XLV
Le lendemain, Baccarat, ressuscitée, se trouvait rue Moncey, complètement installée. Madame Charmet avait entièrement disparu ; restait la folle créature d’autrefois. En quelques heures, et comme par enchantement, elle avait monté sa maison, fait appeler ses anciens fournisseurs et l’architecte qui avait construit le petit hôtel il y avait quelques années.
La petite juive était dans le ravissement. Elle n’avait jamais rêvé de pareilles magnificences et de tels éblouissements. L’hôtel de Baccarat lui semblait être un palais de fée.
Au temps où Baccarat vivait dans un certain monde, elle avait beaucoup d’amies.
Dès le matin de ce jour, elle s’était donc empressée d’écrire à madame de Saint-Alphonse.

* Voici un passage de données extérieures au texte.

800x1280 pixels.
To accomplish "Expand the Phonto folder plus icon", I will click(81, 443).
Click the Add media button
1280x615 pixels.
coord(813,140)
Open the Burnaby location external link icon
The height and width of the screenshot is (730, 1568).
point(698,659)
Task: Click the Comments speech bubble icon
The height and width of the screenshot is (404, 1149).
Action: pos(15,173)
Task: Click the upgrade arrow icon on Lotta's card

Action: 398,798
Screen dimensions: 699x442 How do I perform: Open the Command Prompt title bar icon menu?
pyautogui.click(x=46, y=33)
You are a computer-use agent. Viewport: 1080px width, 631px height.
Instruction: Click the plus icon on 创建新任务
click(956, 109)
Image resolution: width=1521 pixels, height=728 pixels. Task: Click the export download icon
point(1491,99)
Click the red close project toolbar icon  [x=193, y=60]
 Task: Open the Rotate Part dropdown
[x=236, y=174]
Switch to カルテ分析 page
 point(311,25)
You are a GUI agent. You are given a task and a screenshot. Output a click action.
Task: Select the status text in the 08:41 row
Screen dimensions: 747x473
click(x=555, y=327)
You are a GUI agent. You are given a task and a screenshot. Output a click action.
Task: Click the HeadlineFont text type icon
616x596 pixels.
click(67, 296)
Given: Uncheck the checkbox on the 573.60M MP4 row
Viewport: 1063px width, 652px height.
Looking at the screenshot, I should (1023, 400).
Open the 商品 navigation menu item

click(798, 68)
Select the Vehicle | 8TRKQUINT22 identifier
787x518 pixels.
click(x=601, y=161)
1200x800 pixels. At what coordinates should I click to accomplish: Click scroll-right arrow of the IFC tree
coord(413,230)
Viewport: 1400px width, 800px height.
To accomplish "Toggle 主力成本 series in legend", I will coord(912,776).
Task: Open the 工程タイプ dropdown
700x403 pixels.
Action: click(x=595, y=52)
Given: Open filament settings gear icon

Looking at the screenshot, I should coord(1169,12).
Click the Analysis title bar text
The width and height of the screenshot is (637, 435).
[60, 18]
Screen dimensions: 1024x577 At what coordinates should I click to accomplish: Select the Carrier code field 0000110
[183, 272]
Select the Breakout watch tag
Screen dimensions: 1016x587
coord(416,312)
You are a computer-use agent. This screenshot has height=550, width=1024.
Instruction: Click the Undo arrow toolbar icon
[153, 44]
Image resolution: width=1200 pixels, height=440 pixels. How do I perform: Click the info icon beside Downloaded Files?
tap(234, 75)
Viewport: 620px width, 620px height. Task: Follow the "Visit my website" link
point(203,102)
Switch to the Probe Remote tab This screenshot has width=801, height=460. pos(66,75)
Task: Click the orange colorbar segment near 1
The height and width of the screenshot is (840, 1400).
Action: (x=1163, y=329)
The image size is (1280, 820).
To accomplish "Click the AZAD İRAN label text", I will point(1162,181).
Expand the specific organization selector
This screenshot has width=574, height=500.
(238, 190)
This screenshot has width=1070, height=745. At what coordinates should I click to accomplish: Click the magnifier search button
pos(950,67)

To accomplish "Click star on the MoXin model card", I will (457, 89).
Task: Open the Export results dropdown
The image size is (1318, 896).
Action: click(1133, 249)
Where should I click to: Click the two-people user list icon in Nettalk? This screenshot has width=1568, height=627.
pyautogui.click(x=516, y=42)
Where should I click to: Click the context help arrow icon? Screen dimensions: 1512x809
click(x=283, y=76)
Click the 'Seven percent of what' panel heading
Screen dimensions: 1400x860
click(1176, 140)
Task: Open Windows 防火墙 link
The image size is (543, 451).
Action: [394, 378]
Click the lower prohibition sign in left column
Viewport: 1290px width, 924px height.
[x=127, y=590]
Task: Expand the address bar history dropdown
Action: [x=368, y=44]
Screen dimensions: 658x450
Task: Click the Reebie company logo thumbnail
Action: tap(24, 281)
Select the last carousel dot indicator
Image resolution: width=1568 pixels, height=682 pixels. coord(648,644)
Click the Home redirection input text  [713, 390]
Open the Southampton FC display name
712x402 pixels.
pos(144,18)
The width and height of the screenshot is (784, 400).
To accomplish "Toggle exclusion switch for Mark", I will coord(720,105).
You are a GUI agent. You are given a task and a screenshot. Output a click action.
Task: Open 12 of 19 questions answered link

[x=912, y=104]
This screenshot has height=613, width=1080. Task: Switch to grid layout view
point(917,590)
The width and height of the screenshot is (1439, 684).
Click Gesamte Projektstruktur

Qu’était-ce que madame de Saint-Alphonse ? Une jolie pécheresse, brune comme une Espagnole, aux pieds de laquelle un prince russe sérieux avait mis son cœur et sa fortune. Madame de Saint-Alphonse était née, rue Saint-Lazare, de l’union d’un concierge avec une danseuse de l’Opéra, et avait été baptisée sous le nom d’Alphonsine. Elle s’était octroyé à elle-même, vers sa vingt-troisième année, une particule nobiliaire, et tenait un assez beau train de maison. Une vieille actrice, sa tante, tenait sa maison et l’avait de bonne heure formée aux belles manières. La jolie et mignonne madame de Saint-Alphonse posait assez gentiment et savait faire une révérence comme au Théâtre-Français. Elle donnait des raouts, avait une ravissante paire de chevaux gris pommelé, faisait jouer chez elle un jeu d’enfer, et était devenue célèbre par la passion chevaleresque et folle qu’elle avait su inspirer à Paul Sternay, un grand peintre de l’époque. Paul Sternay s’était brûlé la cervelle à moitié dans un accès de désespoir : c’est-à-dire qu’il s’était défiguré sans se tuer. Ce tragique événement avait achevé de mettre madame de Saint-Alphonse à la mode.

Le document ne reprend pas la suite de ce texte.